Tuesday, March 13, 2007

Wall Street Professionals

Are you dreaming of become a Wall Street professional earning high salaries and bonuses? What do you think if in reality some of them are even more greedy and shameless than you can imagine?

SEC recently charged 14 defendants in an insider trading scheme that netted US$15m on thousands of illegal trades, using information stolen from UBS and Morgan Stanley.

UBS

Mitchel Guttenberg, an ED in UBS research department, provided material non-public information about upcoming UBS analyst upgrades and downgrades to two traders Eric Franklin and David Tavdy in exchange for sharing in the illicit profits from their trading on that information personally, for the hedge funds Franklin managed, and for the registered broker-dealers where Tavdy was a trader.

The traders had a network of downstream tippees, including another hedge fund, a day-trading firm and three registered representatives at Bear Stearns. Such illegal activities are hid through a clandestine meeting at Manhattan's famed Oyster Bar and eventually the use of disposable cell phones, secret codes and cash kickbacks.

Morgan Stanley

Randi Collotta, an attorney in Morgan Stanley's global compliance department, together with her husband Christopher Collotta (an attorney in private practice), provided material non-public information about upcoming corporate acquisitions involving Morgan Stanley's investment bank clients to Marc Jurman, a registered representative at a Florida broker-dealer.

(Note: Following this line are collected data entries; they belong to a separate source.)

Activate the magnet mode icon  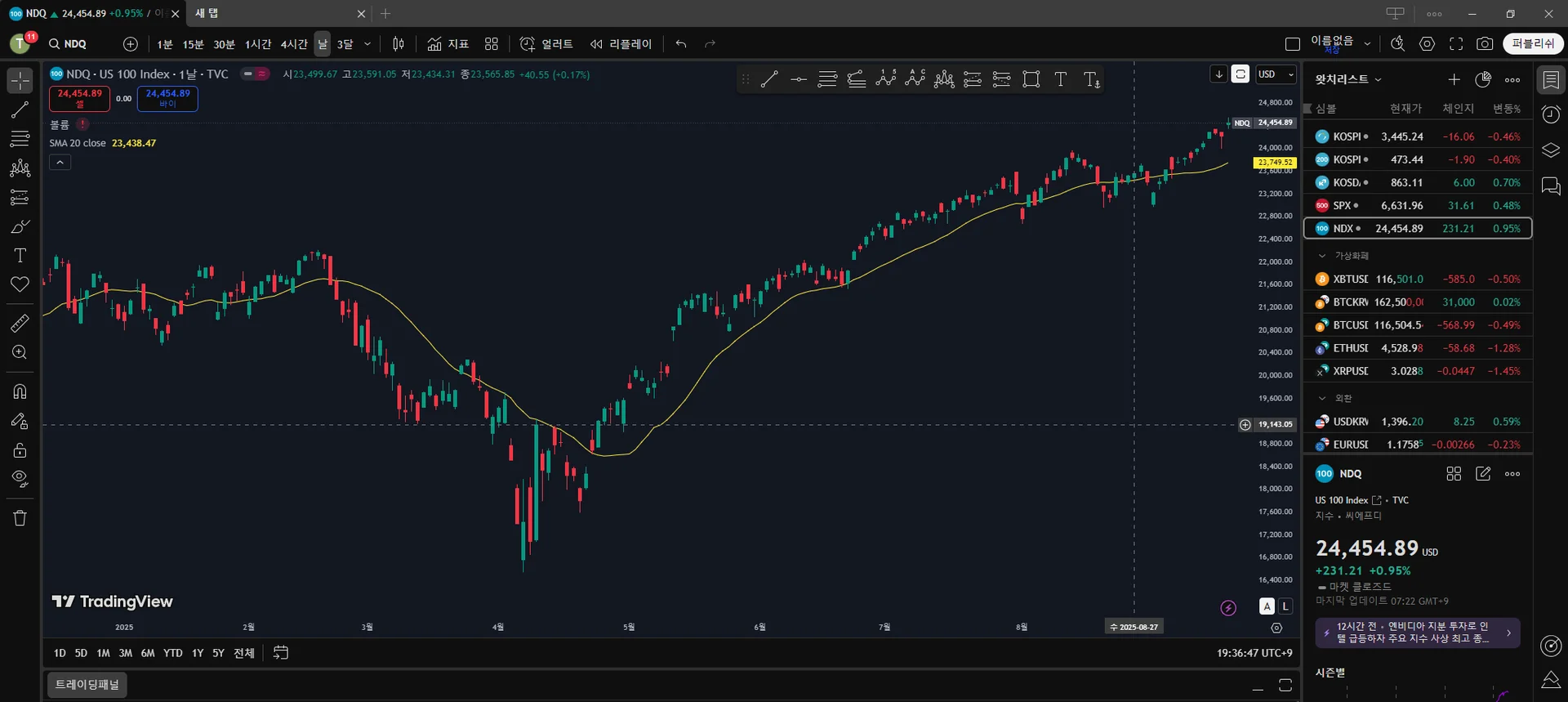click(20, 391)
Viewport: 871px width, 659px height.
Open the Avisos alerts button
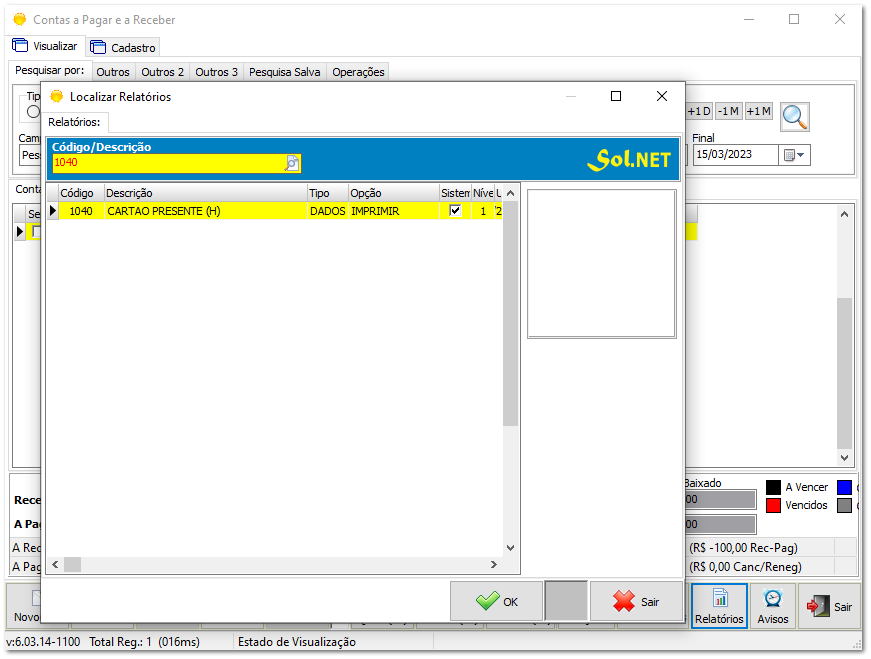click(772, 606)
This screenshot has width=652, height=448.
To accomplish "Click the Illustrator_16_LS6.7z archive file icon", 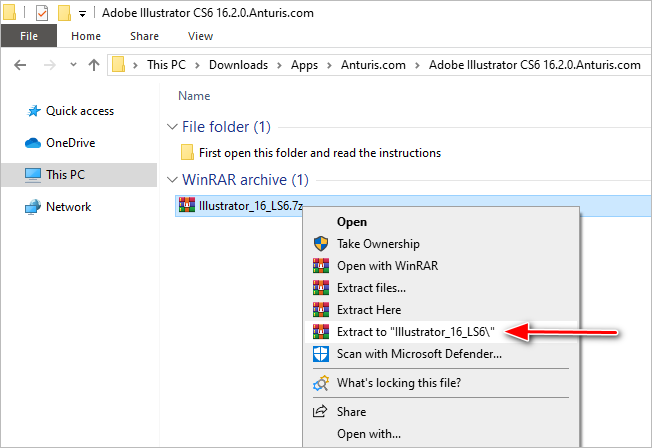I will (x=186, y=205).
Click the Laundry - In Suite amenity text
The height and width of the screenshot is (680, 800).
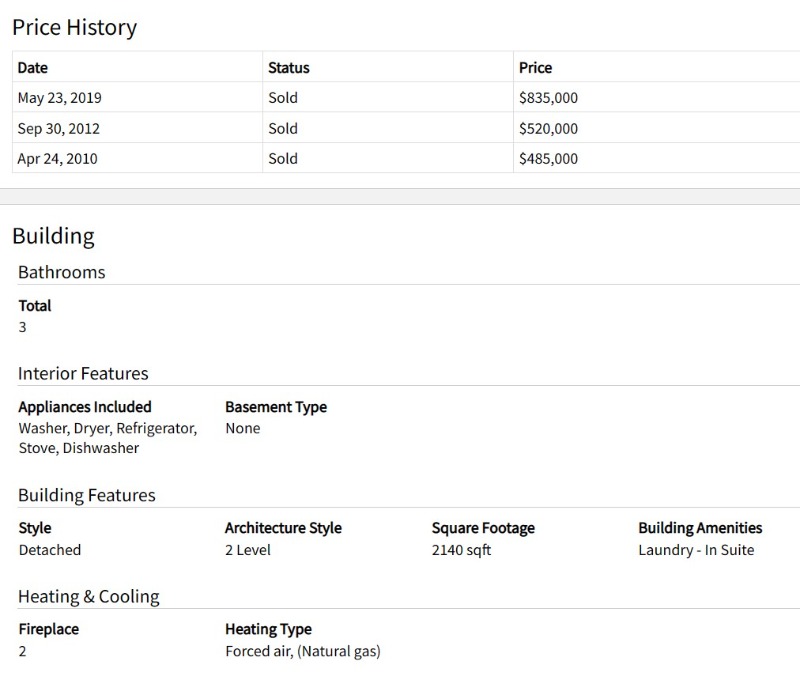(x=696, y=550)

Jurman traded on that information and share his illicit profits with the Collottas.

Jurman also tipped Robert Babcock, a registered representative at Bear Stearns, who traded on that information and tipped Franklin, a hedge fund managed by Franklin, and another registered representative at Bear Stearns.


SEC made very severe comments on this insider trading scheme and stated that "we will do everything possible to make sure that, in addition to any other remedies or sanctions imposed, none of these individuals ever works in the securities industry again".

I am quite curious how SEC can unravel this scheme. Did they send a secret agent 007 to UBS and Morgan Stanley?